◆ **Direction**
Transcribe the entries from the line containing "Select the From a repository URL option" through the line containing "pos(136,160)", both lines included.

◆ **Data for the task**
|---|

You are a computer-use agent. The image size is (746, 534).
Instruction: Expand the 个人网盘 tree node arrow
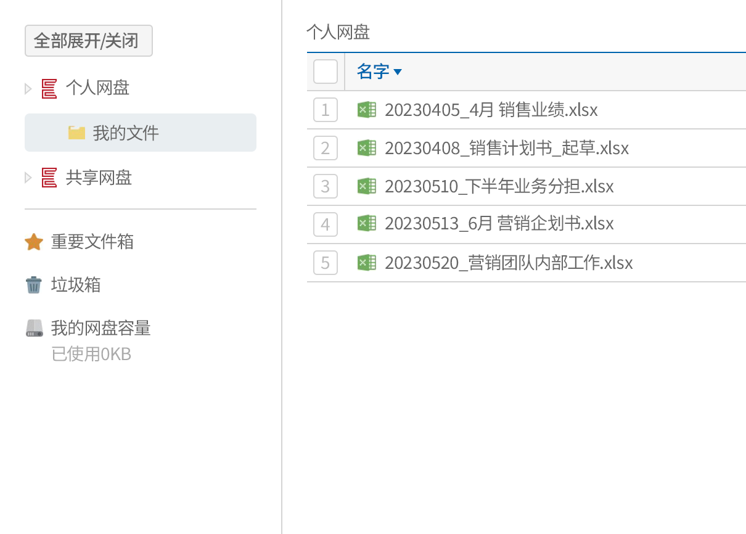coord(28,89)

|---|

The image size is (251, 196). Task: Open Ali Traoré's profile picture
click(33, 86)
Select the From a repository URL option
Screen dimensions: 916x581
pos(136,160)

|---|

◆ **Result for this exercise**
Select the From a repository URL option
Screen dimensions: 916x581
pos(136,160)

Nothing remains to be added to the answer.